Проснувшись, я не сразу обратил внимание на часы, а когда посмотрел на них, было уже пять минут восьмого. Как и в первых случаях, сон продолжался едва ли больше одной–двух минут. Бодрость и какое-то необычайно светлое настроение, возникшее в последние мгновения сна, так и остались у меня на весь день.
Трах встретил меня вопросом:
— Ну, какой сон мне придется разгадывать сегодня?
Я ответил коротко:
— Крым.
Он громко расхохотался, взмахивая длинными руками.
— А вы умеете устраиваться! Отличный сон! Ну-ка, расскажите.

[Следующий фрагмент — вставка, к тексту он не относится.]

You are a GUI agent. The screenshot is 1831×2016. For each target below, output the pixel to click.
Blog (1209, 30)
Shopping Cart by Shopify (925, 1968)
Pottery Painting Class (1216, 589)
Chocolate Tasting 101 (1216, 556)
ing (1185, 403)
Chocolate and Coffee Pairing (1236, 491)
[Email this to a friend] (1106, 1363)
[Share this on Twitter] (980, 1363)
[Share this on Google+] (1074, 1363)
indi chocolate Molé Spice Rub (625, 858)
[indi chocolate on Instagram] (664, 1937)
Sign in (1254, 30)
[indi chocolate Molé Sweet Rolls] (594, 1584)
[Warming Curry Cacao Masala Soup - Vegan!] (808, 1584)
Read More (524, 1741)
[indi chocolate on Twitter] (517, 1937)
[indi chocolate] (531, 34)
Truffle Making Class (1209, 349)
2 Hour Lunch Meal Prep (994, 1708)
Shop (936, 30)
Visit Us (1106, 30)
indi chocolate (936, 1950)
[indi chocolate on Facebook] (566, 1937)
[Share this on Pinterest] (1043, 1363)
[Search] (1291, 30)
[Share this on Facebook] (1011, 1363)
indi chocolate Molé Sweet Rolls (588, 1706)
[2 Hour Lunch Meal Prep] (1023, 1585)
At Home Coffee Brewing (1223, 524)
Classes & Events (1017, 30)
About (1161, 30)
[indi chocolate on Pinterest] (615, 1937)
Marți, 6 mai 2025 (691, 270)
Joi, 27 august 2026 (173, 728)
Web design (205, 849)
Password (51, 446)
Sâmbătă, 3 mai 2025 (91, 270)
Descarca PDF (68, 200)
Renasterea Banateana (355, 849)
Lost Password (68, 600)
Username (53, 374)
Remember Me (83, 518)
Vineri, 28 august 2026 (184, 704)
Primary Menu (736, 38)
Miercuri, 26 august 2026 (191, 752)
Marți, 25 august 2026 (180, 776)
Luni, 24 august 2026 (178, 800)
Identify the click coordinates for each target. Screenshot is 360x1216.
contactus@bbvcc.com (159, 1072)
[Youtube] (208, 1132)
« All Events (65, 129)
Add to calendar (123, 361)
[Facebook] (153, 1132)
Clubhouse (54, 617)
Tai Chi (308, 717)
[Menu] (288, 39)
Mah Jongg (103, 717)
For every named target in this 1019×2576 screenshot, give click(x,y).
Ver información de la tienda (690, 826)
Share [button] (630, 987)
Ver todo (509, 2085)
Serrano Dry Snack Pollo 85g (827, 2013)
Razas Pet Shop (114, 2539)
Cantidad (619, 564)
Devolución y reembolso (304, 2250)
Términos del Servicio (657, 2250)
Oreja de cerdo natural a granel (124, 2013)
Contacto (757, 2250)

Стараясь говорить безразлично веселым голосом, я начал рассказ. Когда я упомянул о развалинах генуэзской крепости, Трах присвистнул и бесцеремонно прервал меня:
— Ха! Я могу отгадать, что вы видели дальше.
— Попробуйте.
— Вы увидели Карадагские горы, увидели, как прибрежный хребет круто обрывается в море, увидели знаменитые скалы: “Сфинкса”, “Льва”, “Ивана-разбойника”, увидели созданные ветром и водой Карадагские ворота…
Я вскочил.
— Откуда вы это знаете?
Трах рассмеялся мне в лицо.
— Откуда? Да ведь это обычный туристский маршрут. Традиционнейший из традиционных! Вам угодно меня разыгрывать.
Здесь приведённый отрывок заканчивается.